On December 26, 2015 at 10:19pm
Adam wrote:

The only way to hold a lithium battery at 0v safely is submerged in salt water and it should only be done when the battery has become unsafe to handle. This battery would qualify. Also, once submerged in the salt water the battery should be taken to to a recycling center that will take lithium batteries.

On January 29, 2017 at 10:38am
khayrul bashar wrote:

can you tell me somebody what is the meaning of life cycle & how many cycle charge/discharge is called life cycle.

On April 10, 2017 at 8:55am
Mike Williams wrote:

Ok, so after completing the discharge of battery, and taken to recycling, what is done with batteries.. Are they discarded or recycled…???
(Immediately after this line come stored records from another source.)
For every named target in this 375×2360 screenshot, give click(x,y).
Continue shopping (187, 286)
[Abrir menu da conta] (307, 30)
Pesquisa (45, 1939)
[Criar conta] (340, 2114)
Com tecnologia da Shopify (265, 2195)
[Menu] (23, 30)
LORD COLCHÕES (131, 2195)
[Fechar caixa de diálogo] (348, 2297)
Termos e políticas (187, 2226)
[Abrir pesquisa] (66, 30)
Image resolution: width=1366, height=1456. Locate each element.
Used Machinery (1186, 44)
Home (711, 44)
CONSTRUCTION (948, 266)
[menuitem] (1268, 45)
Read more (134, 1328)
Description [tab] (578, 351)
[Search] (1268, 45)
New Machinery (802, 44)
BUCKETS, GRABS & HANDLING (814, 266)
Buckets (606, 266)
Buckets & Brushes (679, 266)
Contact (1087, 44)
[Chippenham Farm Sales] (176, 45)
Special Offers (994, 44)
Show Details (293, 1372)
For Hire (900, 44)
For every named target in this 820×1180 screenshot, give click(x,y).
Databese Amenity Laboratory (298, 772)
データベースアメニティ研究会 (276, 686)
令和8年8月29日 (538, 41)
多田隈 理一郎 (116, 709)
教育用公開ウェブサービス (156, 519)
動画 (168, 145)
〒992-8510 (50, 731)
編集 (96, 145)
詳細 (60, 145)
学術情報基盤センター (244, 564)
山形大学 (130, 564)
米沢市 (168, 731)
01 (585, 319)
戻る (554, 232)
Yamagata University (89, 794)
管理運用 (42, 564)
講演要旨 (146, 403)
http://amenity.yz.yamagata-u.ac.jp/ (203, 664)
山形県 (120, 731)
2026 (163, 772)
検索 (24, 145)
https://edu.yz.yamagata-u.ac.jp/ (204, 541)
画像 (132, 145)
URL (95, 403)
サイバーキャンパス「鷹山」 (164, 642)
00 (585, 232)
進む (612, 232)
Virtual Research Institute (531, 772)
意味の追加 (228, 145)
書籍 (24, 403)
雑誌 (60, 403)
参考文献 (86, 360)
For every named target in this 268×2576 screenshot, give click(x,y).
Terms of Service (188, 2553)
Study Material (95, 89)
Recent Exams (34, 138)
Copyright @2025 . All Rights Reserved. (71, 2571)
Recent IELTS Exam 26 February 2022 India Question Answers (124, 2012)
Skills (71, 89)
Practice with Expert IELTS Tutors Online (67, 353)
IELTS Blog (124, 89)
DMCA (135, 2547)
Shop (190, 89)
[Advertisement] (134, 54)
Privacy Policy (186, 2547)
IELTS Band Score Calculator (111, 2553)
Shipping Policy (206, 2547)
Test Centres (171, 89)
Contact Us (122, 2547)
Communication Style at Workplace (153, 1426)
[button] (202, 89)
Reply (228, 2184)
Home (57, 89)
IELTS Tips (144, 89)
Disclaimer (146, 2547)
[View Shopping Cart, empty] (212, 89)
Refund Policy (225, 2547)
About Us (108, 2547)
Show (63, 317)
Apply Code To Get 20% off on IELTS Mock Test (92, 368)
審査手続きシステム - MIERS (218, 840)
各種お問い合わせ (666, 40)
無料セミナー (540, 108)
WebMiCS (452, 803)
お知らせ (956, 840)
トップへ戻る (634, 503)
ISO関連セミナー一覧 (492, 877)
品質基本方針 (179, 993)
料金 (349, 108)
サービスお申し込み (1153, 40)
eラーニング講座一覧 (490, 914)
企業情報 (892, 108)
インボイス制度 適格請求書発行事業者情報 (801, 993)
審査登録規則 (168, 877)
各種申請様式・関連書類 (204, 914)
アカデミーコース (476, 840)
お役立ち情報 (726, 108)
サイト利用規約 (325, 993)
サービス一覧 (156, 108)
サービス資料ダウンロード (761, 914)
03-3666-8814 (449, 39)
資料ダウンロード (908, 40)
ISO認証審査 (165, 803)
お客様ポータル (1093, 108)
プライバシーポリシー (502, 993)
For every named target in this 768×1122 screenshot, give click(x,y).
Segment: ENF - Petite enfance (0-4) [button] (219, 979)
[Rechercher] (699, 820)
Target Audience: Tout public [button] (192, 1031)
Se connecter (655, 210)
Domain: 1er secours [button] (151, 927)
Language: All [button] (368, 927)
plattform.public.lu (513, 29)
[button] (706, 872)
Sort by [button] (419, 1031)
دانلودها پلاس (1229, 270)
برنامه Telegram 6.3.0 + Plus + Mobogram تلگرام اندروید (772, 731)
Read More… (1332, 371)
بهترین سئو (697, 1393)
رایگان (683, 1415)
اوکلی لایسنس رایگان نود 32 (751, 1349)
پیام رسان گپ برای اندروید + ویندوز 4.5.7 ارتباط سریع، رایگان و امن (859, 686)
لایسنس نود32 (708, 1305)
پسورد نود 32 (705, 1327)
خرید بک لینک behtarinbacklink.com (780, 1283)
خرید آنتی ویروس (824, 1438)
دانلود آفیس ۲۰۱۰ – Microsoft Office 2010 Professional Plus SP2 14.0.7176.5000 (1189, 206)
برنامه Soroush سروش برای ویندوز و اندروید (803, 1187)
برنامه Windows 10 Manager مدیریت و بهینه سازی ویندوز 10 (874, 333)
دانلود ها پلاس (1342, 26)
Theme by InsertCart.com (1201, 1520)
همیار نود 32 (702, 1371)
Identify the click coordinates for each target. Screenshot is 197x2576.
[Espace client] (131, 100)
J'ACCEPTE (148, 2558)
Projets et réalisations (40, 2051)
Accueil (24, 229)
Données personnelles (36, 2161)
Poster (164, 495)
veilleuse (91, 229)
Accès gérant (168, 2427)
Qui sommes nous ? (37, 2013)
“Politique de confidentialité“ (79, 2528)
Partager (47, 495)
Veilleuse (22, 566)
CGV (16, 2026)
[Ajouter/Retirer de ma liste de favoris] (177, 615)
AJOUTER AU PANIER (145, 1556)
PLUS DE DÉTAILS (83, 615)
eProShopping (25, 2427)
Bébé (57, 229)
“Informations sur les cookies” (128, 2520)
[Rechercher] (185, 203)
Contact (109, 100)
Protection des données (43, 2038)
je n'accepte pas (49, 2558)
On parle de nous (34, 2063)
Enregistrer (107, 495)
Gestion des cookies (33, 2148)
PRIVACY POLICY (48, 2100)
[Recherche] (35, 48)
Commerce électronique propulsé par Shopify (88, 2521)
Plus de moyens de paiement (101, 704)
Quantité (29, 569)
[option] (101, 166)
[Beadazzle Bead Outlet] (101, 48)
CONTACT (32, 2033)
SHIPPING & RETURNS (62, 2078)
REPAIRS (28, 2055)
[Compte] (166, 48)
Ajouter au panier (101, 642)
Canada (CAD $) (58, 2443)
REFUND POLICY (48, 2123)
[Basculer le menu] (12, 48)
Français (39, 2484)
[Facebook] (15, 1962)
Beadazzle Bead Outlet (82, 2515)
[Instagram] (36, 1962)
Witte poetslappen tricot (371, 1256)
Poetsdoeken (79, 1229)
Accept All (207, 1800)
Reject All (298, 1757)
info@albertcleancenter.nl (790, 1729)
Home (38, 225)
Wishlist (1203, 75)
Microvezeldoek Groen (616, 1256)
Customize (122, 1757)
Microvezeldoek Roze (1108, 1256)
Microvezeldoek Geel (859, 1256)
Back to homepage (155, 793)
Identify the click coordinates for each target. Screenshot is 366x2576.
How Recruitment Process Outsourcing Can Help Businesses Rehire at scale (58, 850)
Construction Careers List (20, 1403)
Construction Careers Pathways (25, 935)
On August 25, 2017 at 6:51am
Ed Pitcher wrote:

My wife and I live off the grid. We are thinking of changing our battery storage from lead acid to LiFePO4 batteries. We have an average winter discharge of 30 amps per hour. How many hours would a 1600 amp hour system last before needing recharge at a 50% discharge level. The Ragone Plot was beyond my pay grade to extrapolate to a larger system. Thank you in advance for any help.

On May 29, 2018 at 9:02am
Masendi Patrick wrote:

Mr. Ed Pitcher from my experience in sizing considering DoD of 50% that leaves you with 800 Ah and dividing that by 30A, you obtain 26.7 hrs ie complete one day plus additional 2.7 hrs into the second day

On August 10, 2018 at 9:12am
Mariano Perez wrote:

Using in complementary explanations in PostGraduate Works for Chemistry Degree Students

On October 9, 2018 at 4:10am
Fred Sterling wrote:

I am in the process of working out what capacity of battery I would require for an application where the draw is 0.5A and the run time is 504hours (21days)

If I were to use a 300ah battery at 85% DoD the capacity is 255ah.
The daily draw would be 12A (0.5 x 24) and 12 x 21 = 252Ah making the battery suitable, however, Using the Peukert law, and taking into consideration the general decay of a lead acid battery at a rate of 1.3.

Doing 12 x 1.3 = 15.6A (As the daily draw) Would I then need a 328Ah battery at 85% DoD, so a 385Ah battery in total?

Could anyone shed some light on this??



On October 19, 2018 at 12:38am
Alan Saunders wrote:

N.B. The Peukert factor (k) is an exponent not a multiplicand! The above example (15A x 1.3 = 19.5A) is nonsense!

On October 19, 2018 at 11:45pm
Alan Saunders wrote:


Batteries are commonly rated at the 20 hour rate, e.g. a 100Ah battery will be discharged at 5A to 10.5V in 20 hours. N.B. It is Peukert’s EXPONENT not multiplicand! i.e. Raised to the power of. k: C = t x I ^k. You first have to calculate the capacity at 1A then recalculate for the desired current. From wikipedia t = H(C/(IH))^k

You want to draw 0.5A for 504 hours to 85% DofD.

Using your figures, a calculator from planetcalc.com suggests 136 Ah.

Do you really know the Peukert exponent for your battery? Better to aim for 50% DofD if you want the battery to last more than a few tens of cycles. Batterystuff.com suggests 202 Ah.

On November 30, 2018 at 4:28am
samphors wrote:

hi guy i have load p=4436w i need backup time 50minit how can i use UPS sizing and battery ? who can explain me ??